═════ TEXT EXTRACT ═════

The following is a list of built-in accessibility features from several platforms:

StickyKeys
These allow users to perform a multiple simultaneous key sequence by pressing and releasing each key in sequential order. StickyKeys is designed to work with only those keys defined as modifier keys. Modifier keys are pressed in combination with other keys, to change the outcome of the second (or more) pressed keys. For example, the SHIFT key is defined as a modifier key, since it is commonly used to create upper case characters. Each operating system or hardware platform typically defines a set of keys which can act as modifier keys. The most common modifier keys include SHIFT, CONTROL, and ALTERNATE.
MouseKeys
These allow users to move the mouse cursor and activate the mouse button(s) from the keyboard.
RepeatKeys
These allow users to set how fast a key repeats (e.g., sometimes referred to as typematic rate) when the key is held pressed (e.g., Repeat Rate), and also allows control over how quickly the key starts to repeat after the key has been pressed (e.g., delay Until Repeat). Key repeating may also be eliminated.
SlowKeys
These instruct the computer not to accept a key as pressed until it has been pressed and held down for a specific user adjustable length of time.

═════ RAW RECORDS ═════

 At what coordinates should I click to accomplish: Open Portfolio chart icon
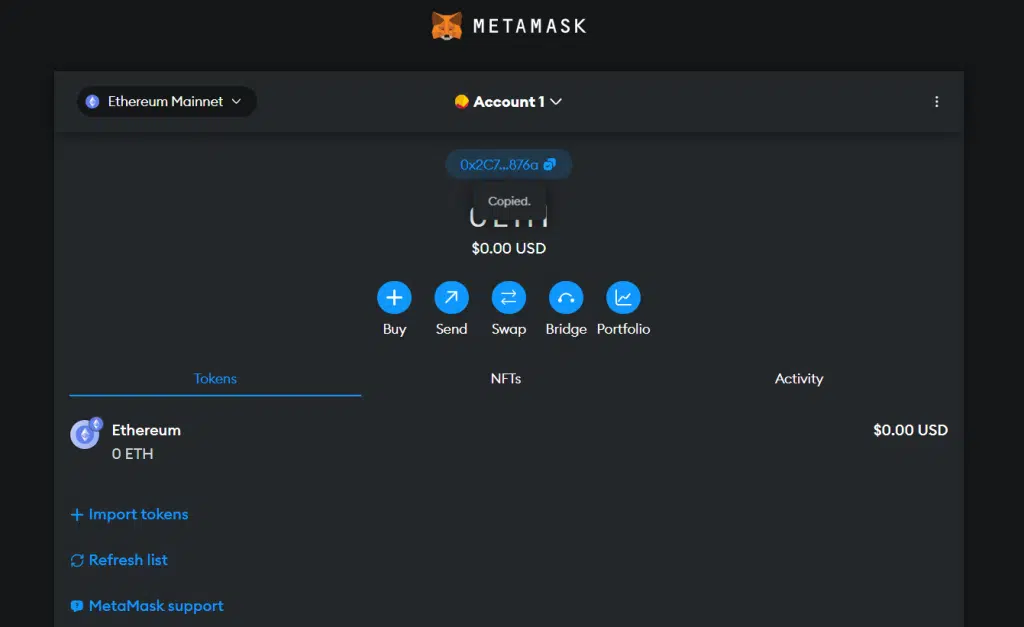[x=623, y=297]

═════
═════ RAW RECORDS ═════

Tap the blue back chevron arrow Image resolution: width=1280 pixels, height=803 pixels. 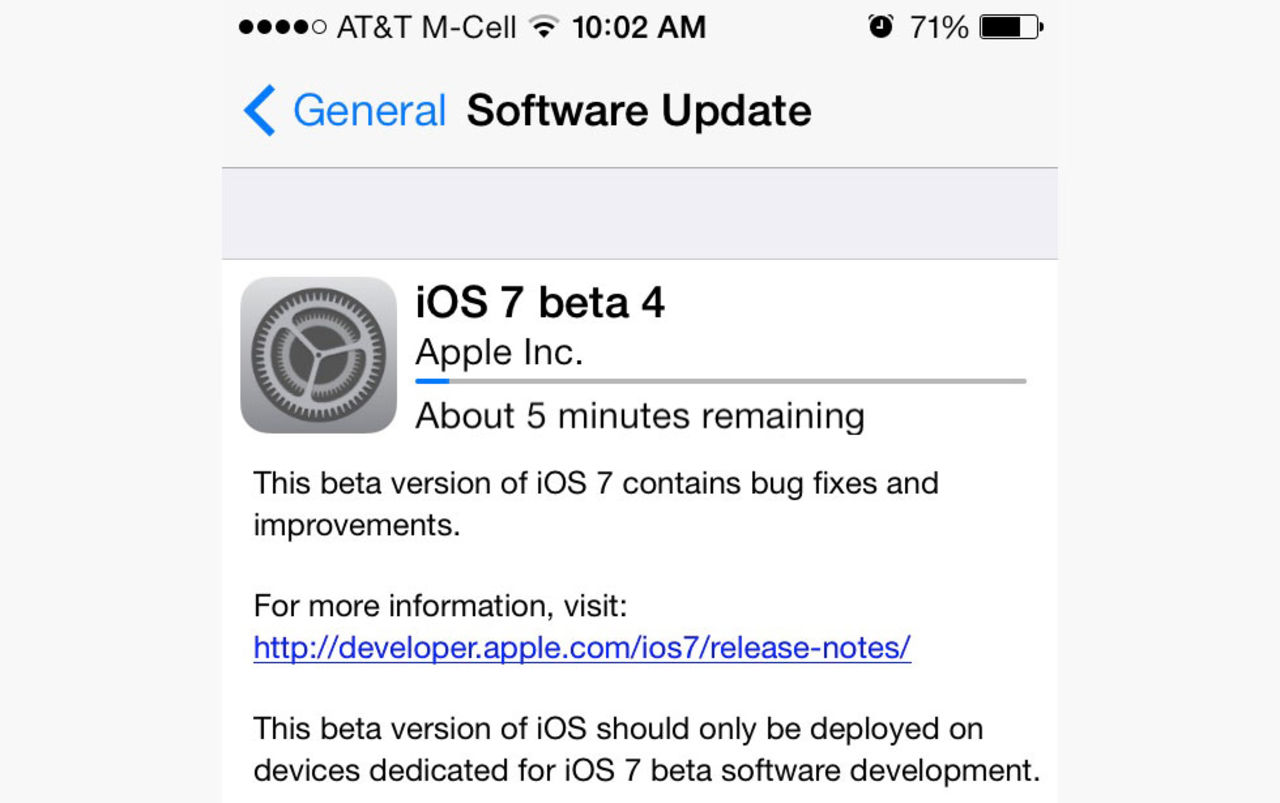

═════

**WRITTEN TASKS:**
1/ According to the accessibility features list, what are the most common modifier keys?
2/ Rewrite part of the accessibility features list, starting at the words "The following is" and stopping after "CONTROL, and ALTERNATE.", with "StickyKeys" replaced by "Sticky Keys".

**RESPONSES FOR EACH TASK:**
1/ SHIFT, CONTROL, and ALTERNATE.

2/
The following is a list of built-in accessibility features from several platforms:

Sticky Keys
These allow users to perform a multiple simultaneous key sequence by pressing and releasing each key in sequential order. Sticky Keys is designed to work with only those keys defined as modifier keys. Modifier keys are pressed in combination with other keys, to change the outcome of the second (or more) pressed keys. For example, the SHIFT key is defined as a modifier key, since it is commonly used to create upper case characters. Each operating system or hardware platform typically defines a set of keys which can act as modifier keys. The most common modifier keys include SHIFT, CONTROL, and ALTERNATE.